English soldier and member of Parliament

Edmund Harvey or Hervey (c.1601–1673) was an English soldier and member of Parliament during the English Civil War, who sat as a commissioner at the Trial of King Charles I and helped to draw up the final charge. Although present on 27 January 1649 when the death warrant was signed he did not add his signature.

==Life==
He was born the son of Charles Harvey, a London merchant, and his wife Alice. He followed his father into trade, being apprenticed in 1619 and becoming a silk merchant and freeman of the Drapers' Company in 1627.

When the Civil War broke out he enlisted as a Parliamentarian and was commissioned a Colonel of horse and fought at the siege of Gloucester and in the north. He then refused to obey orders to join up with the rest of the army until he was paid, and was instead discharged. He acquired property in Suffolk, where he was a deputy lieutenant in 1643, receiver-general for the county in 1644, and a keen member of the parliamentary committee from 1643 to 1645. In 1646 he was elected MP for Great Bedwyn, Wiltshire. When the pro-Royalist Presbyterian mobs seized Westminster in the summer of 1647, he did not join the pro-Army Independents in fleeing to asylum with the army. He was one of the very few who actually changed sides and supported the army against the king at Pride's Purge, as most Presbyterians opposed this action as well as the trial of the king. In 1654 he was MP for Middlesex. In 1655 he was placed under arrest for misappropriation of Army funds, fined and stripped of public office.
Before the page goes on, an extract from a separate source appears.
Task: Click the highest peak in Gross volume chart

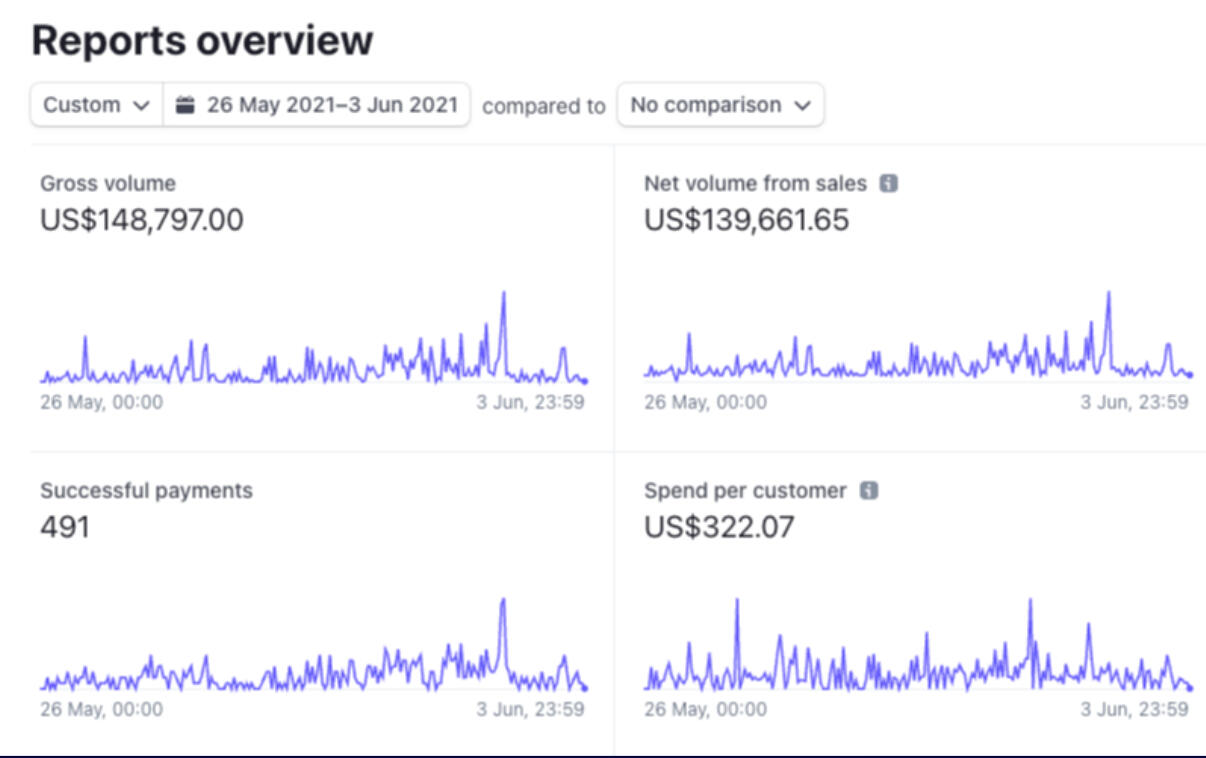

At the Restoration he was denied amnesty under the Act of Indemnity and Oblivion and was tried as a regicide. In 1661 he was found guilty, but instead of a capital punishment his assets were seized and he was imprisoned in Pendennis Castle in Cornwall. He died there in June 1673 and was buried in Falmouth parish churchyard. He had married twice; firstly Elizabeth, daughter of Samuel Gott of London with whom he had at least three sons and secondly Judith, daughter of George Langham of London and widow of Thomas Bales of London, with whom he had at least ten children before her death in September 1668.